Crecer rodeado por naturaleza, le dio a Germán otra visión de este mundo. Por eso, en parte, decidió construir su gran sabana, porque ahí es donde -además de su cuarto- se conecta con su dios.
“Ese dios es algo que brota. Que lo sentís en diferentes circunstancias. A mi me han puesto las manos en la cabeza porque me quieren convertir, y yo no siento nada. He estado cantando en la mañana villancicos, y a las 7 p. m. estoy en la sinagoga cantándole a Jeús. Entonces ¿qué es dios? Una energía. Tiene que haber algo”.
Esta inclinación espiritual que percibe Germán la alimentó durante los muchos campamentos en donde recibió lecciones de vida que va desojando mientras recoge naranjas del suelo. Él le llama “oportunidades de servicio”.
“En los campamentos con personas con discapacidad me di cuenta que quien no veía era yo. Ellos me enseñaron a escuchar, a ver y a caminar”.
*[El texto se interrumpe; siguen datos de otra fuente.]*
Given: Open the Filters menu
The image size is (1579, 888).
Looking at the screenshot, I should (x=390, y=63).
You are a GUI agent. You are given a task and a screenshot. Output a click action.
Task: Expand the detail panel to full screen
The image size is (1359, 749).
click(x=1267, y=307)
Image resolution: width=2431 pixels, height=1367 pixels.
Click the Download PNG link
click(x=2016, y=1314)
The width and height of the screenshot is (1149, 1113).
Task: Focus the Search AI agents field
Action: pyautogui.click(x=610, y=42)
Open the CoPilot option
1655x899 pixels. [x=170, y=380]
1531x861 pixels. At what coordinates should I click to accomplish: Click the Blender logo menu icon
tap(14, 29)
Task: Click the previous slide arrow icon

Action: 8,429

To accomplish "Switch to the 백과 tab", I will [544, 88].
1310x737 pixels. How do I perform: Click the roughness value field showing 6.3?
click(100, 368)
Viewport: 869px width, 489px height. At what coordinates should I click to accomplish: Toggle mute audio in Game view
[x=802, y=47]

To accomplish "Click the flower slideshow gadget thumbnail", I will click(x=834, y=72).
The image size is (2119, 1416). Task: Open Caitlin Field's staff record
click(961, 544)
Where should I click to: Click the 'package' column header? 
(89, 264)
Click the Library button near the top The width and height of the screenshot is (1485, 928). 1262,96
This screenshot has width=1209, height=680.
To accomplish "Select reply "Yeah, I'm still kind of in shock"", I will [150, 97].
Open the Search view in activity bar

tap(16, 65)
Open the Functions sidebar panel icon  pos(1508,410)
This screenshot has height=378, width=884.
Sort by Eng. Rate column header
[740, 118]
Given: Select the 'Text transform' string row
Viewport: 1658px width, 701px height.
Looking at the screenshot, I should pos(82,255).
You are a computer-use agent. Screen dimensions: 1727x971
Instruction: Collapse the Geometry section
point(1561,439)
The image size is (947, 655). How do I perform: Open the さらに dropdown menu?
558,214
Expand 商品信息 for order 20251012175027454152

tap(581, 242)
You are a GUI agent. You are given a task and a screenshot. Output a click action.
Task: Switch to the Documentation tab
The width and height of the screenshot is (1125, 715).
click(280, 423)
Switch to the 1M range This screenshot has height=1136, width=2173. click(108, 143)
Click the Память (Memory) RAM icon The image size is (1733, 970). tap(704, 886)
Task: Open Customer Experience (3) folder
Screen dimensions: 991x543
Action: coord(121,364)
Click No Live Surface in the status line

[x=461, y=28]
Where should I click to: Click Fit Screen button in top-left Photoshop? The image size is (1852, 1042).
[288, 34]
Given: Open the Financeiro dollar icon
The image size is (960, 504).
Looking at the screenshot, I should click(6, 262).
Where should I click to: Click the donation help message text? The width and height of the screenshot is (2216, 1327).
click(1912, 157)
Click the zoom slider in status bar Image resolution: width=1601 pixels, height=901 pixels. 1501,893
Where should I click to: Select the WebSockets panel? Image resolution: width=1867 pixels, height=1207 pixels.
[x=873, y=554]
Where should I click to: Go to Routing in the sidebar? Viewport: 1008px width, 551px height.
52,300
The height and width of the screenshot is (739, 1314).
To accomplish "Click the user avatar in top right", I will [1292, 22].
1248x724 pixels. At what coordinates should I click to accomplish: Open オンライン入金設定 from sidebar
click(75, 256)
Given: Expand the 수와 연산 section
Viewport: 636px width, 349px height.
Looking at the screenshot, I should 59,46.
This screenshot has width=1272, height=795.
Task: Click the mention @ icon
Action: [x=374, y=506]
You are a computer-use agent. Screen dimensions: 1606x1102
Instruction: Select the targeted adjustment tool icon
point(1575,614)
Valverde ha realizado desde campamentos de 15 días con chicos que estaban encarcelados, hasta de tres con 60 niños ciegos en Curridabat, en tiendas de campaña, al lado de un río. Recuerda, ahora que ya dejó atrás esa faceta, y va cerrando portones, una vez en particular cuando sus destrezas se salieron de control.
“Hicimos un campamento donde le dijimos a los chicos, que eran no videntes, que íbamos ir al universo. Cada grupo era un planeta. Cuando acabó todo, los niños llegaron a la casa diciendo que habían estado en Jupiter, haciendo una fogata. Porque los hechos son más que las palabras”.